If you visit the Utah Courts web page in search of information on how to collect an outstanding judgment in the Beehive State, you’ll find a brief blurb mentioning the writ of replevin. Although most states have made the writ of replevin obsolete for all practical purposes, it still exists. How it applies to a civil judgment depends on the state.

To be clear, filing for a writ of replevin is a separate judicial action. It isn’t necessarily an integral part of collecting a judgment. In an attempt to streamline things and cut down on the number of required hearings for civil litigation, many states have adopted legal means of consolidating all the actions involved in obtaining and collecting a judgment into what is known as a ‘single cause’ action. This generally applies to writs of replevin, though there are exceptions to the rule.

  • What a Writ of Replevin Is

A writ (or order) of replevin is an antiquated legal action designed to recover a piece of property from a defendant, to be held in the custody of the U.S. Marshal, or some other designee, until the dispute between plaintiff and defendant is settled.

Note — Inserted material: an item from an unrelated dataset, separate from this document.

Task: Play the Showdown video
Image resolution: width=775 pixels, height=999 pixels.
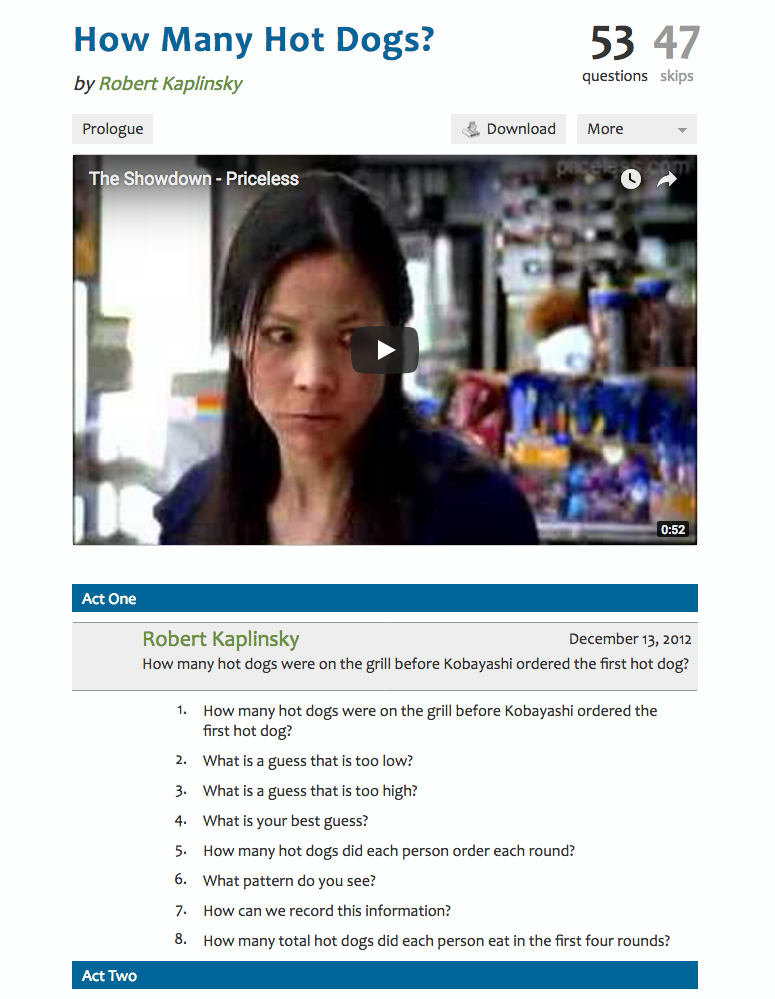Action: coord(384,350)
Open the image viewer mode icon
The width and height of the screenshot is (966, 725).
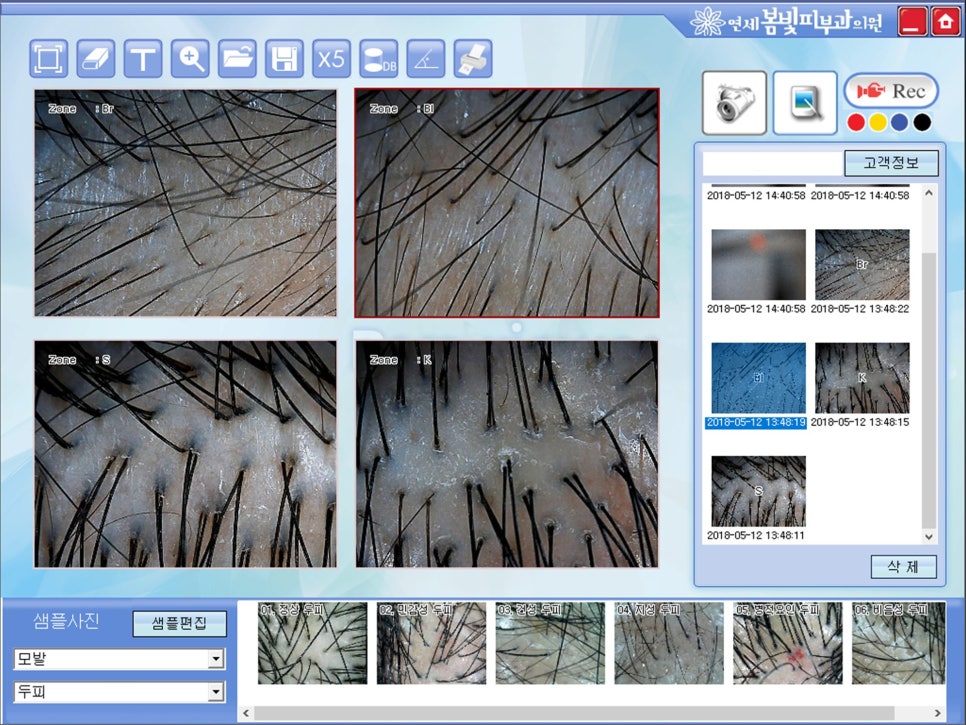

In nearly every case, the writ of replevin is granted before a judgment is entered.

If you owned a business in Utah and had a dispute with a customer who possesses property you believe should be seized under a writ of replevin, you would file for that writ before you filed the lawsuit against the customer. Writs of replevin are essentially pre-judgment actions. In Utah, they are granted only under the narrowest of circumstances.

  • Legally Entitled to the Asset

There is another condition most states attach to the writ of replevin: the plaintiff must be legally entitled to possession of the asset. Furthermore, the asset must be clearly and legally definable before it can be seized. This prevents plaintiffs from attempting to obtain writs of replevin against ambiguous amounts of cash.

What would qualify as an asset for a writ of replevin? A car would be a good example. Perhaps you sold a used car to your neighbor with the expectation that he would pay you in installments. A failure to pay as agreed indicates that the transaction was not fully completed. You still have a legal interest in that car as long as your neighbor’s debt is outstanding. You might be able to take possession through a writ of replevin prior to suing your neighbor for full payment.

  • Difficult to Obtain

Writs of replevin are difficult to obtain because they are only awarded under very limited circumstances. According to Salt Lake City-based Judgment Collectors, the writs are rarely heard of these days. Most people do not even know about them, and courts are not going out of their way to educate.

Either way, the writ of replevin is governed by specific laws in each state that allows it. If you were planning to file civil litigation against a debtor, looking into the writ of replevin probably wouldn’t be worth your time unless you knew of a specific asset you could claim legal interest in. Even at that, there is no guarantee that a court would grant the writ.

A better option is to simply go through with civil litigation as planned. In the event you win, follow the court’s instructions for discovery and collection. There are other legal avenues you can pursue if the debtor refuses to cooperate after losing the case. Do not bother with a writ of replevin unless you are absolutely sure you can obtain one.